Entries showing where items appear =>
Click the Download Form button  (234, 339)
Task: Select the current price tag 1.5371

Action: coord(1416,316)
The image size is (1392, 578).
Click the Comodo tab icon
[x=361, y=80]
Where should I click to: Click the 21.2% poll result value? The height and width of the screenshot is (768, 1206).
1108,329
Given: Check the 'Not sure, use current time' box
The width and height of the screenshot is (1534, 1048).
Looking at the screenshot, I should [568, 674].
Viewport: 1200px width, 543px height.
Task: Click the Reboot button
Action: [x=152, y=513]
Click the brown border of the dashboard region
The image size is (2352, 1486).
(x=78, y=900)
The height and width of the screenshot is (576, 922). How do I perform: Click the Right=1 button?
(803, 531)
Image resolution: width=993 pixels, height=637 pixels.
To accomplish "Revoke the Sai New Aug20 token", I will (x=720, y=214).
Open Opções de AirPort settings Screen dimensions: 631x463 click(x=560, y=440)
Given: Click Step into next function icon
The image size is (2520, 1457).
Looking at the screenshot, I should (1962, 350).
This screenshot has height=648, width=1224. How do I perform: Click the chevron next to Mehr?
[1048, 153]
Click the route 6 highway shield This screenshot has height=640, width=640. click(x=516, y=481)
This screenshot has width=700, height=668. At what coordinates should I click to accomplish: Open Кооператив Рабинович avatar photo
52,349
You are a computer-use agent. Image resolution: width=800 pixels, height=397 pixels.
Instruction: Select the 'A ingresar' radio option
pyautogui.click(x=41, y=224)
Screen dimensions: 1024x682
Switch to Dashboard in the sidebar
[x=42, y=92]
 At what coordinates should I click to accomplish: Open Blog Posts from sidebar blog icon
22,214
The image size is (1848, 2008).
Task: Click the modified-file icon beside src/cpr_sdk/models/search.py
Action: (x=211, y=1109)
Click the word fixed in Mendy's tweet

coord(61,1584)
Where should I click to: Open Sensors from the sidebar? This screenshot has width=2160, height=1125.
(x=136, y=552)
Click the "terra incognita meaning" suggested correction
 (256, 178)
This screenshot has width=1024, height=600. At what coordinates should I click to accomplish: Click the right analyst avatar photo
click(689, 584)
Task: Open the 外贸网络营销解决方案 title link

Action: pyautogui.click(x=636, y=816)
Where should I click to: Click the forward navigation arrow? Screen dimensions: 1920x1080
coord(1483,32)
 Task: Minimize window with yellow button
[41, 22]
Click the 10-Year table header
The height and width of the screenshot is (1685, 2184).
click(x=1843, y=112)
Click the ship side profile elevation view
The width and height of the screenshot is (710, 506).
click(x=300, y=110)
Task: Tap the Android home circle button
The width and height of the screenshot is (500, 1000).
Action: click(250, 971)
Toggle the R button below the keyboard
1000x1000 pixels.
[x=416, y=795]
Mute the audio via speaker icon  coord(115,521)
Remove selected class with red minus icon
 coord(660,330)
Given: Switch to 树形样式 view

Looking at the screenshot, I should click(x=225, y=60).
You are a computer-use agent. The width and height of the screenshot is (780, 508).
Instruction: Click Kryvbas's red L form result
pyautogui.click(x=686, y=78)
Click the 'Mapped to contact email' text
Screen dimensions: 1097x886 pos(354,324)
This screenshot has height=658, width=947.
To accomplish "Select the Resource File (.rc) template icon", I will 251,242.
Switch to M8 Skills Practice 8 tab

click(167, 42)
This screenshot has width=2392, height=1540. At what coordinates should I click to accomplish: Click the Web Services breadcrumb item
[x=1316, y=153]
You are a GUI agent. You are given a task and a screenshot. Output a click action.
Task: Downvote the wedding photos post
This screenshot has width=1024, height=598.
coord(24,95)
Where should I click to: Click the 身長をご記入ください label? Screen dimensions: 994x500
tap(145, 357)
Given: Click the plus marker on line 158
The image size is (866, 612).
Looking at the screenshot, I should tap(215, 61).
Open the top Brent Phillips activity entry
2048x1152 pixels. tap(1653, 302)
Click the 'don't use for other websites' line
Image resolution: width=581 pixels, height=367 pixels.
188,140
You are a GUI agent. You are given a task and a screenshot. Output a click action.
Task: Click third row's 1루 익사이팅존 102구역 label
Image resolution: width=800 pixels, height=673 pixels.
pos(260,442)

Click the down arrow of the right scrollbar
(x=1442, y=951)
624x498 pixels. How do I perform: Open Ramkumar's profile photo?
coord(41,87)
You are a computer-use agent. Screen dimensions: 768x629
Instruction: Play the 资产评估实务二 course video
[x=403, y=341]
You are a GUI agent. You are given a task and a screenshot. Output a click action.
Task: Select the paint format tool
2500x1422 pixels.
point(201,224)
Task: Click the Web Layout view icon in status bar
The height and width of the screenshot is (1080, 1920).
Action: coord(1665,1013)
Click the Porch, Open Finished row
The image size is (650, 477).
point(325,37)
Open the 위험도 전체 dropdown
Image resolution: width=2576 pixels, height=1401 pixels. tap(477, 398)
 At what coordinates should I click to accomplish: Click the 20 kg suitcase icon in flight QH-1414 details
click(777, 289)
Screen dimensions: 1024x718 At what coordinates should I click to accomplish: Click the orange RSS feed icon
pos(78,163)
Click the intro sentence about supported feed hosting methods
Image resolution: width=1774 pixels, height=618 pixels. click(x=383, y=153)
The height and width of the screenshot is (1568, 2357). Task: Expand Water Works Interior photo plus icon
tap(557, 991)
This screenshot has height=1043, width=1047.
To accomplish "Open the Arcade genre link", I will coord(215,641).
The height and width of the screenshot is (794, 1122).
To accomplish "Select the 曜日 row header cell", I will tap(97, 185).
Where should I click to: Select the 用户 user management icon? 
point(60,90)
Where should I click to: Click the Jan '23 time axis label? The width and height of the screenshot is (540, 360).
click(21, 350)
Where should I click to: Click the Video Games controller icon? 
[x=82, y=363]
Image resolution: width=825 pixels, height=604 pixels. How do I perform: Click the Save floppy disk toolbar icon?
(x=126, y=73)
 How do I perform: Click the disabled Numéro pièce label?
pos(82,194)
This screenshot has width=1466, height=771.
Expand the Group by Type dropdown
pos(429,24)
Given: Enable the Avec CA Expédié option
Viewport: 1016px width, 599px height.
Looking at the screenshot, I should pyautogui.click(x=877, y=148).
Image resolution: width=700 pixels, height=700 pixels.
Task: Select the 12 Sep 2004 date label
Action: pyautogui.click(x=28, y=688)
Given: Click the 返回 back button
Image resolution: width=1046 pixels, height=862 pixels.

REQUEST =>
Please gather every line of the records that contains the string "arrow", with uppercase and lowercase treated as different.

WRITTEN REPLY =>
Where should I click to: Click the forward navigation arrow? Screen dimensions: 1920x1080
Click the down arrow of the right scrollbar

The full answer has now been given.